Your group has fallen into a routine where you pair off into teams of two, and a different team keeps watch each night. Tonight’s turn belongs to you and Astarion, and he’s taken the first half of the shift as usual. You usually, ironically, sleep your best on the nights that he keeps watch, in spite of only getting half the amount of sleep as you do on the nights another team has the job.
You suppose you can credit the fact that, at the end of the day, Astarion is a creature of the night. Something about knowing he has the upper hand when it comes to any unwanted nighttime visitors your group may encounter is… reassuring. To you, as well as to the others in the group, loathe as some of them may be to admit it. That is, once they all felt confident in his promises to not make a surprise midnight snack of them, at least.
Tonight is a bit of an exception, though, and you’re not quite sure what woke you early this time. You typically sleep soundly until he gently coaxes you awake, nails combing through your hair, voice soft and apologetic in your ear.
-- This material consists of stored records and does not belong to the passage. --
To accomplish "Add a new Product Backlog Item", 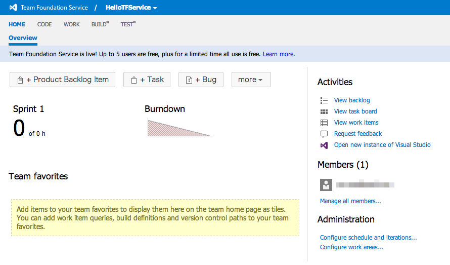I will 63,80.
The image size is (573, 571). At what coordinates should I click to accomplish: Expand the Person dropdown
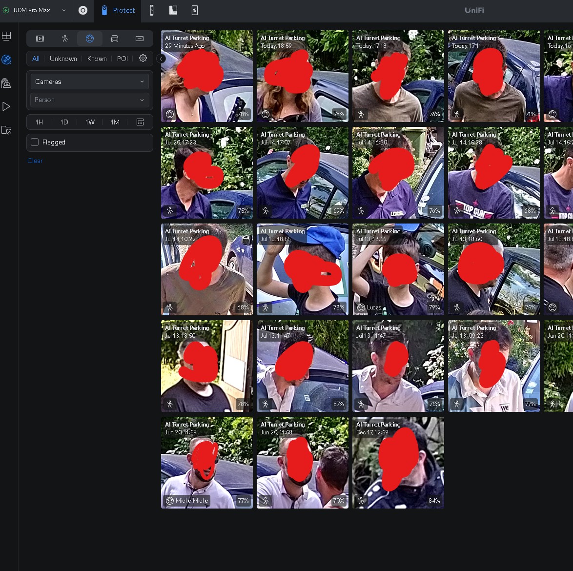click(89, 100)
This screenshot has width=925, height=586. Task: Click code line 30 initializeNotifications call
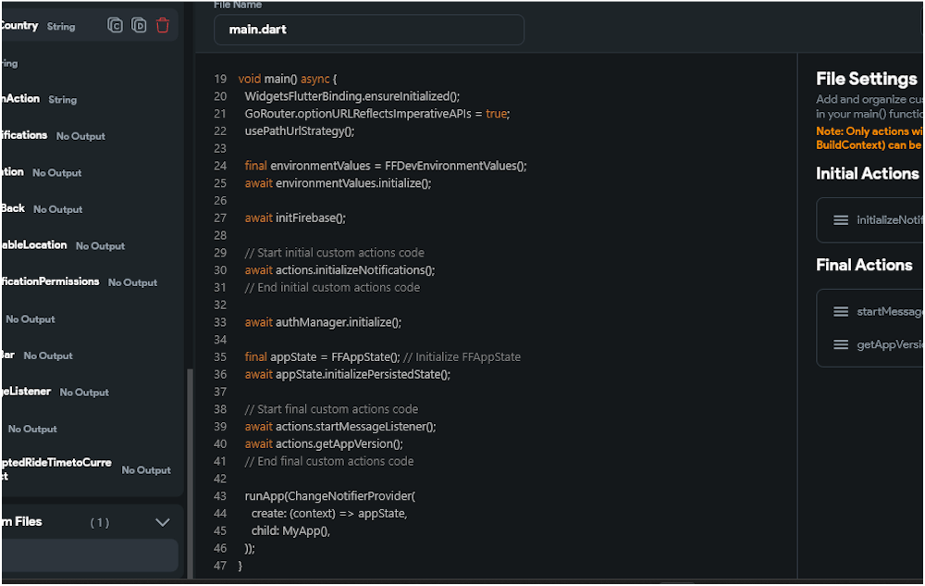click(x=339, y=270)
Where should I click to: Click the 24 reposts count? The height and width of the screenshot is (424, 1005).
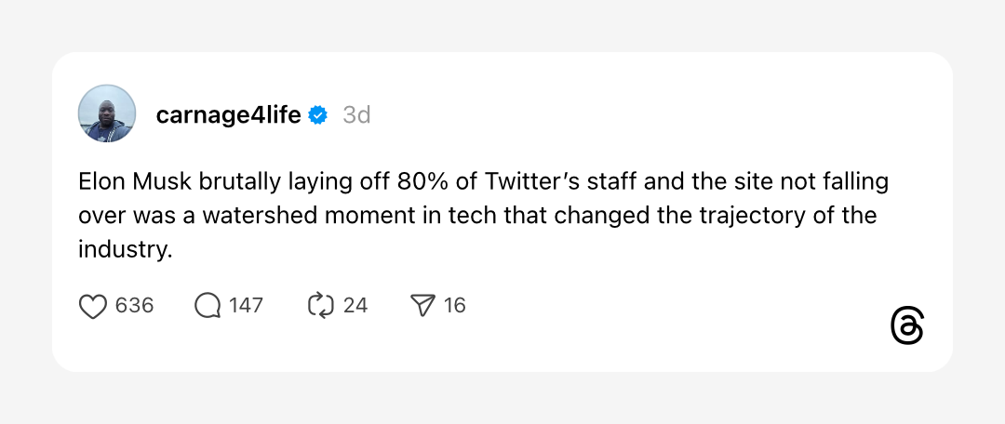click(355, 306)
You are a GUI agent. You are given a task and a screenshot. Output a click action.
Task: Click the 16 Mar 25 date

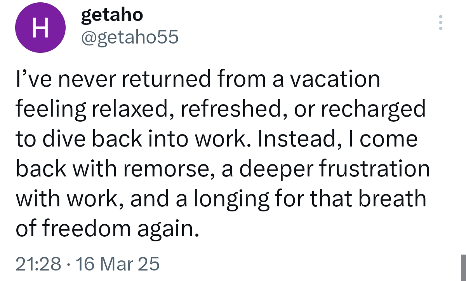click(117, 264)
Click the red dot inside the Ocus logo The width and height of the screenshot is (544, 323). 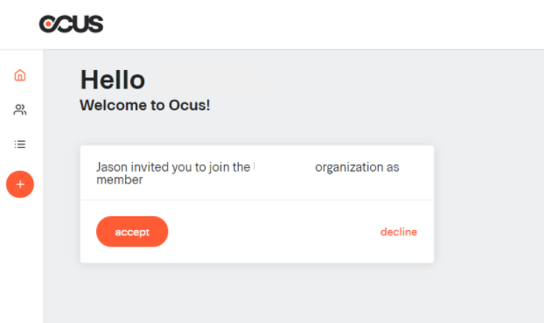[48, 24]
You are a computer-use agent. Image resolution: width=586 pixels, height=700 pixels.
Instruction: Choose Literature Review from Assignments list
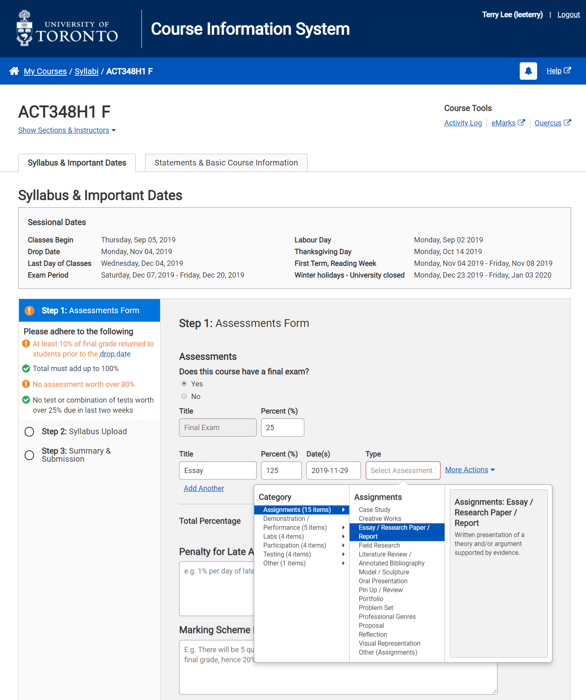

He’s always somewhat reluctant to wake you, but he does so nonetheless, having learned his lesson after the first time he made the executive decision to let you sleep the whole night through. His arguments of “You really looked like you could use the rest.” and “What’s one sleepless night? I can sleep when I’m dead.” didn’t hold much water in the face of the way he dragged ass through the entire next day.
In “the spirit of fairness” and “proving that he can stick to an agreement,” he never tried to take the whole shift by himself again. It definitely didn’t have anything to do with how guilty he felt when he heard the disappointment in your tone when you awoke that first morning and discovered he hadn’t stuck to the plan. Definitely.
Laying there in the quiet, you try and fail to pinpoint what feels different about tonight. You don’t hear any strange noises, nothing feels unusual, and blinking your eyes open again you raise your head a bit to look around the fire. The rest of the group are circled around the other sides of the heat source, sleeping soundly. You figure that you’re probably just getting used to this routine by now, and your body simply woke up around your usual shift change time on its own.
Still, that doesn’t explain the vague, unplaceable feeling that something is just… off.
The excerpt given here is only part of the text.